Business Day

Audit controls and ethics plummet

- Londiwe Buthelezi Financial and Business Writer

SA has regressed to record lows in its corporate governance controls and the gap between what business leaders say and what their company culture promotes keeps widening, according to the 2018 Corporate Governance Index released by the Institute of Internal Auditors SA (IIASA).

The study comes in the wake of corporate scandals that have hit SA in the past year. Unsurprisi­ngly, ethics and audit assurance were two components of corporate governance that registered the biggest declines. The other areas the index measured include compliance, leadership, performanc­e and risk. Only 48% of chief audit executives said ethics form an integral part of their organisati­ons.

“What really worries me is that when we started the index, we were at 66%. We’ve seen a drop of 18% overall from 2013… Right noises are being made at the top, but it’s not filtering through to the culture of the organisati­on. That gap is growing,” said Dr Claudelle von Eck, CEO of IIASA.

The institute received the highest number of responses from chief audit executives in 2018, and responses they gave about corporate governance practices in their organisati­ons dragged the index to 2.8, its lowest since its inception in 2013. The highest scale is 4.
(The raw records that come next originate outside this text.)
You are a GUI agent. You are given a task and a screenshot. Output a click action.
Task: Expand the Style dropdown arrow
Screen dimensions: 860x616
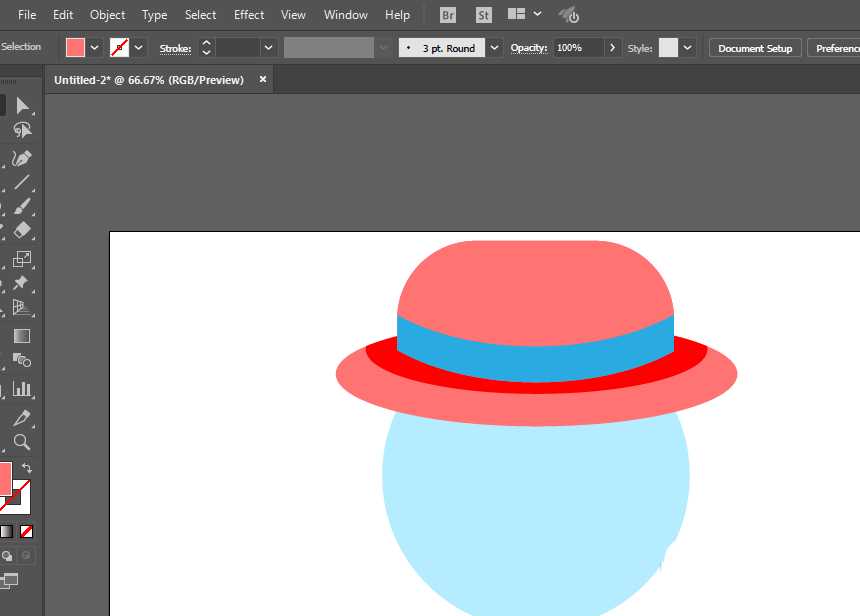[x=689, y=47]

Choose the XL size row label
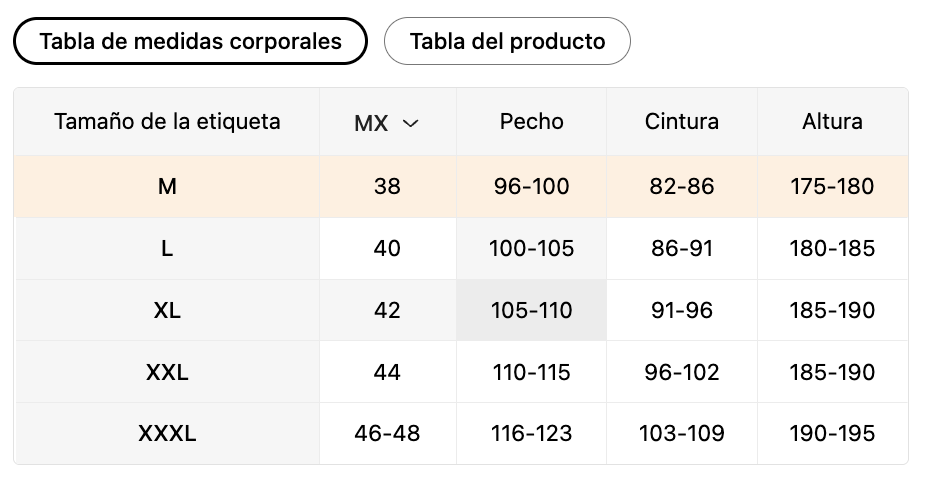pos(167,310)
Von Eck said while the index was constructe­d using a survey, auditors’ responses were not based on sentiment but rather on what actually took place in their organisati­ons.
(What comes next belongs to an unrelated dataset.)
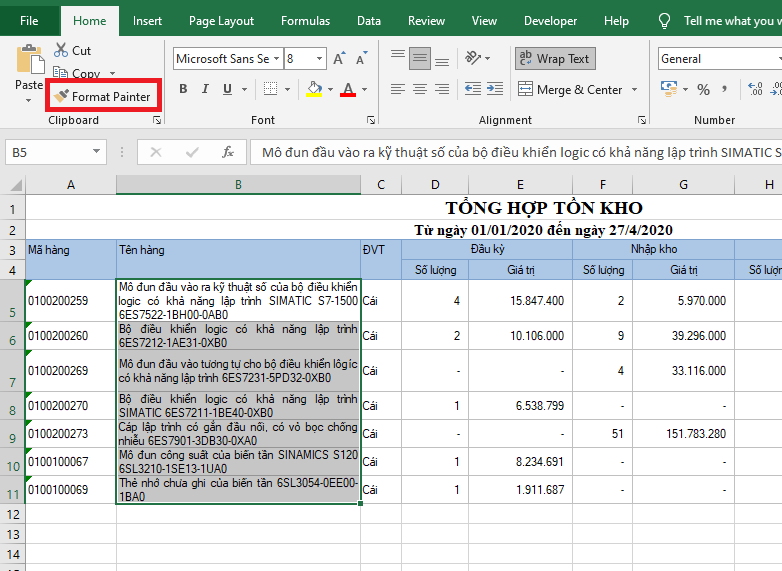Expand the Clipboard group dialog launcher
This screenshot has height=571, width=782.
point(157,120)
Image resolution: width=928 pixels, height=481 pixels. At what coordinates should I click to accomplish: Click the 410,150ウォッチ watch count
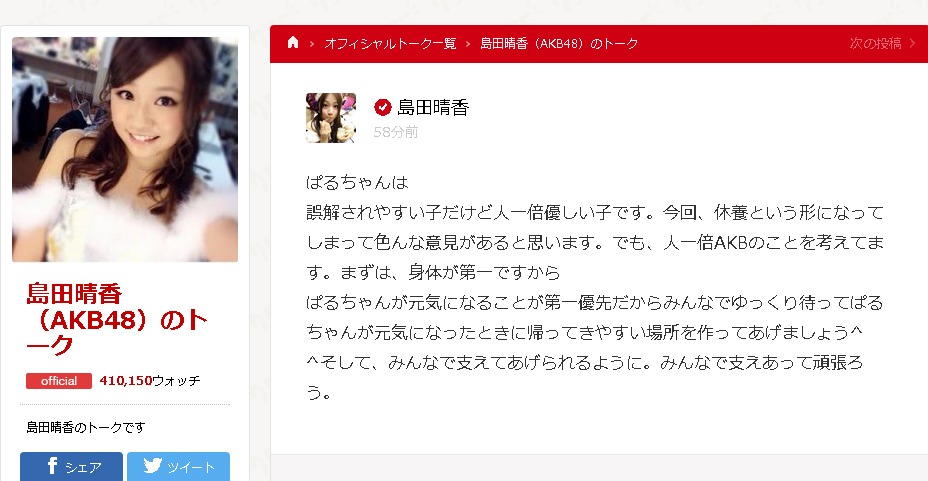[150, 381]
While corporate scandals of the past year have put the spotlight on external auditors in particular, Von Eck said internal auditors are under intense pressure to monitor controls around company executives.

“By the time we get to the financials, it’s too late. Is internal auditing looking at whether controls around the CEO are adequate and adhered to? They should be picking up those red flags before it’s even reported in the financial,” she said.

Prof Mervyn King, chair of the King Committee on Corporate Governance in SA, said if anybody ever questioned the importance of internal auditors, that has changed completely.

The head of the internal audit team, he argued, has become the most important person in corporate governance, as S&P 500 data shows that external assurers — given that their focus is only on financials — were now auditing only 16% of the companies’ value.

On the other hand, as the scope of work that has to be performed by internal auditors swells, only 35% of audit executives were adamant they have adequate resources to enable them to do their jobs properly.